→ **Input**:
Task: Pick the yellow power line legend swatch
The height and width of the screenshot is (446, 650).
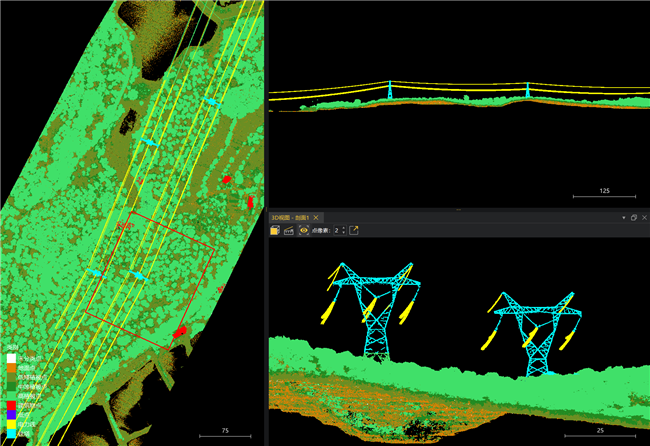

==

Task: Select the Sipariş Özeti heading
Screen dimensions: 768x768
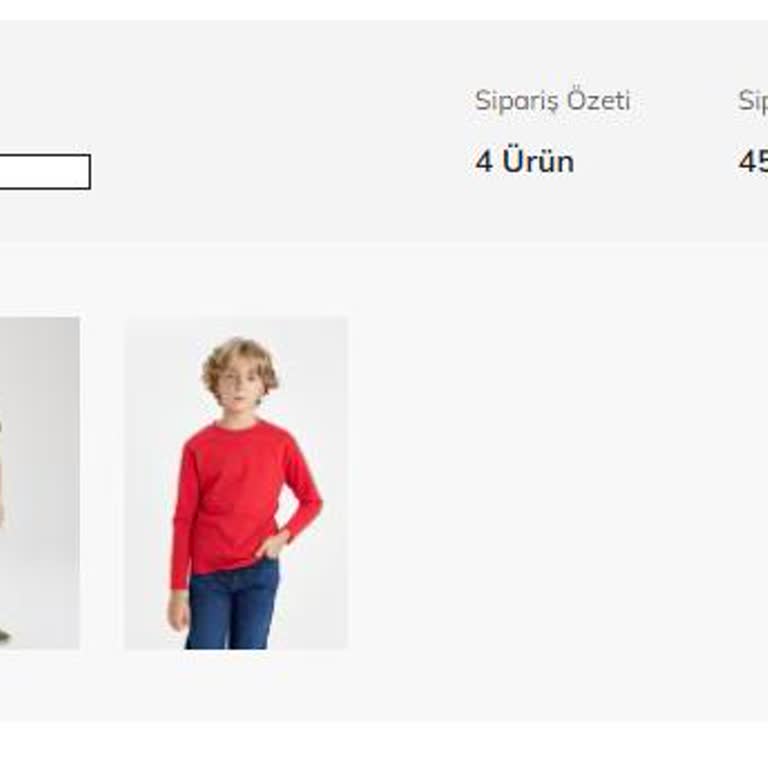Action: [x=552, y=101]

→ **The problem**: Look through the entries above and report each line where the string "Task" occurs.

→ **Your response**:
Task: Pick the yellow power line legend swatch
Task: Select the Sipariş Özeti heading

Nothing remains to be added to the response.